The differing, even contrasting forms and textures of Elisabeth can generally be considered supportive indicators of their non-linear dynamic: they do not deny biographical association and historical comparison, yet encourage these as fragmentary or localized reflection. Furthermore, its surface treatment connects Elisabeth to process art, as the work’s appearance seems to record its genesis. Conventionally that process from rough to refined is understood as entelechy. Here it might be tempting to see a force leading Elisabeth from captivity to freedom, but as we have seen, the sculpture’s actual sequence of views does not allow for this. Instead, even when perceived as resulting from a force within, the localized shift from finish to seemingly unfinished, and from literal or figurative representation to abstraction, accomplishes two things.

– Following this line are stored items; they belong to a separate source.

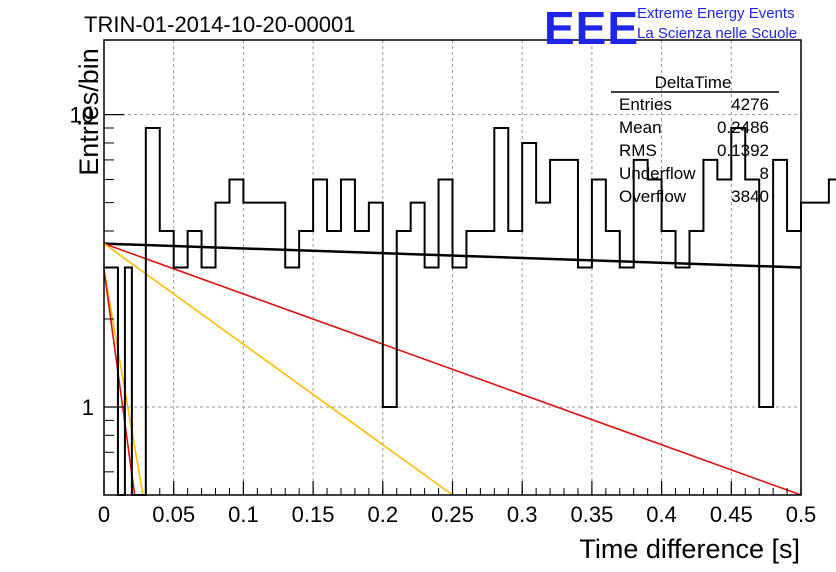 The width and height of the screenshot is (836, 572). I want to click on stats-value-overflow: 3840, so click(750, 196).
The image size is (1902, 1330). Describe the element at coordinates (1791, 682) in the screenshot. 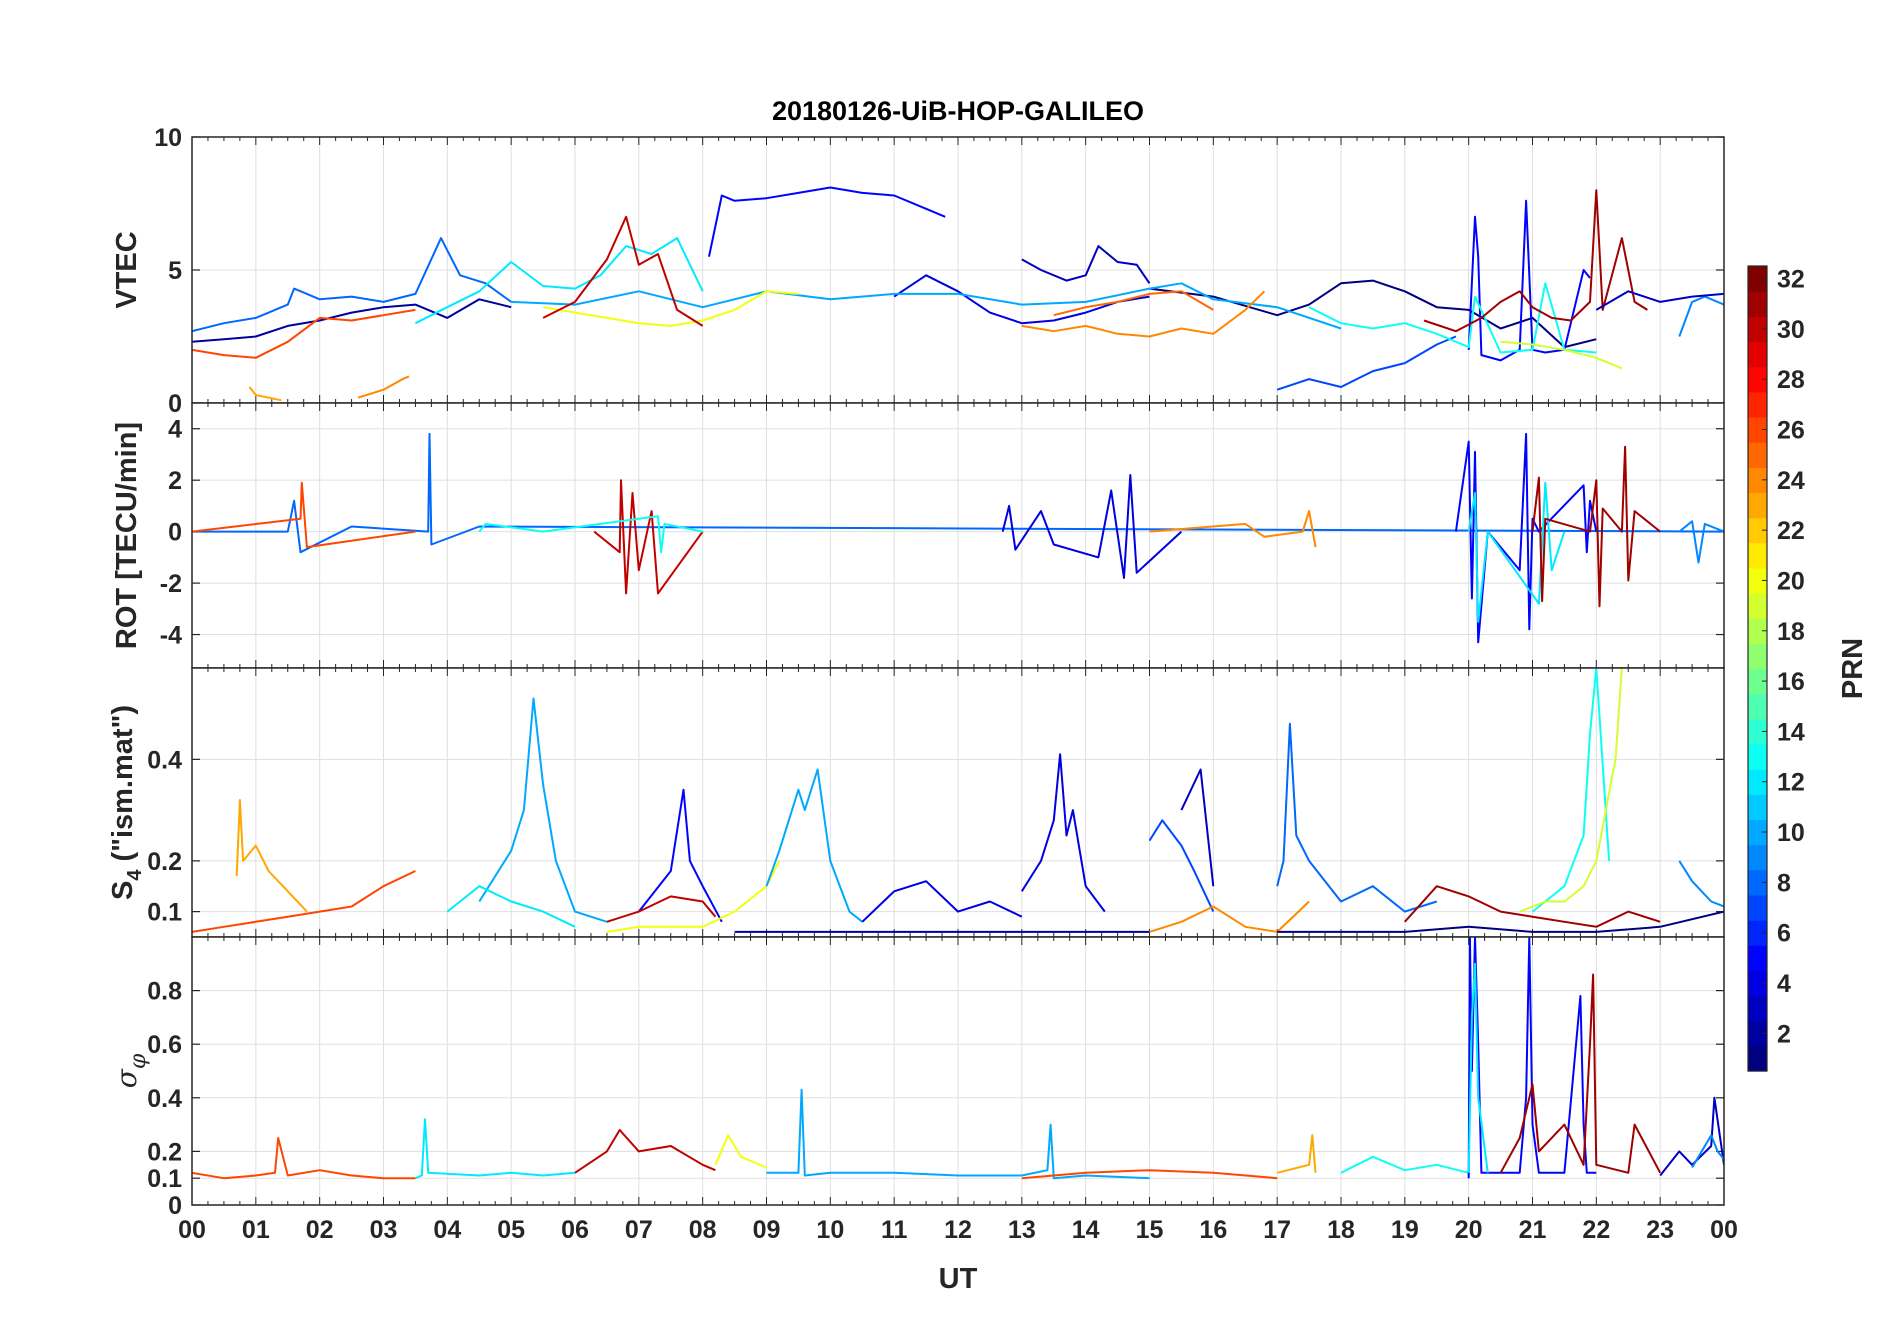

I see `colorbar-tick-label: 16` at that location.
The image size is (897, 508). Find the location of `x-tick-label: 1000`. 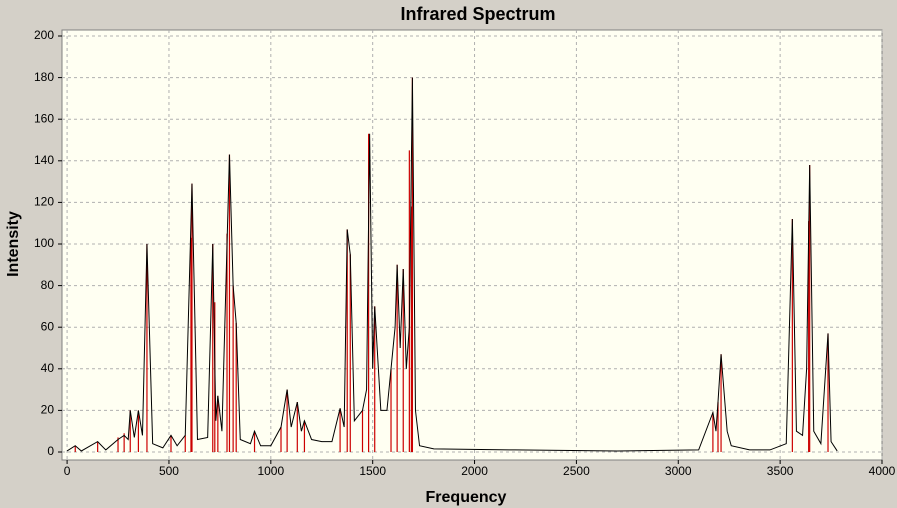

x-tick-label: 1000 is located at coordinates (270, 471).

This work resists pictorialization, a common means of forgetting sculpture’s materiality; thus it resists iconicity, here: Elisabeth’s iconicity. Second, it offers what so far I have called in-betweenness as two possible processes, becoming and something like unbecoming, an emergence from and a disappearance into the block of Carrara marble. (…) There is no one moment we can call Elisabeth/Elisabeth’s coming into its, or her, own. Beholders may variously consider these oscillations in relation to problems of monumental sculpture in the 1990s, aspects of Elisabeth’s entire life, or to her assassination, or, on some days, to their own experiences. This is possible also because the sculpture avoids the invocation of Elisabeth’s dignified death, her “exemplum doloris,” privileged in her biographies and their illustrations. (…) Above all, it reminds us of its material, rock, and of our own suspended expectations.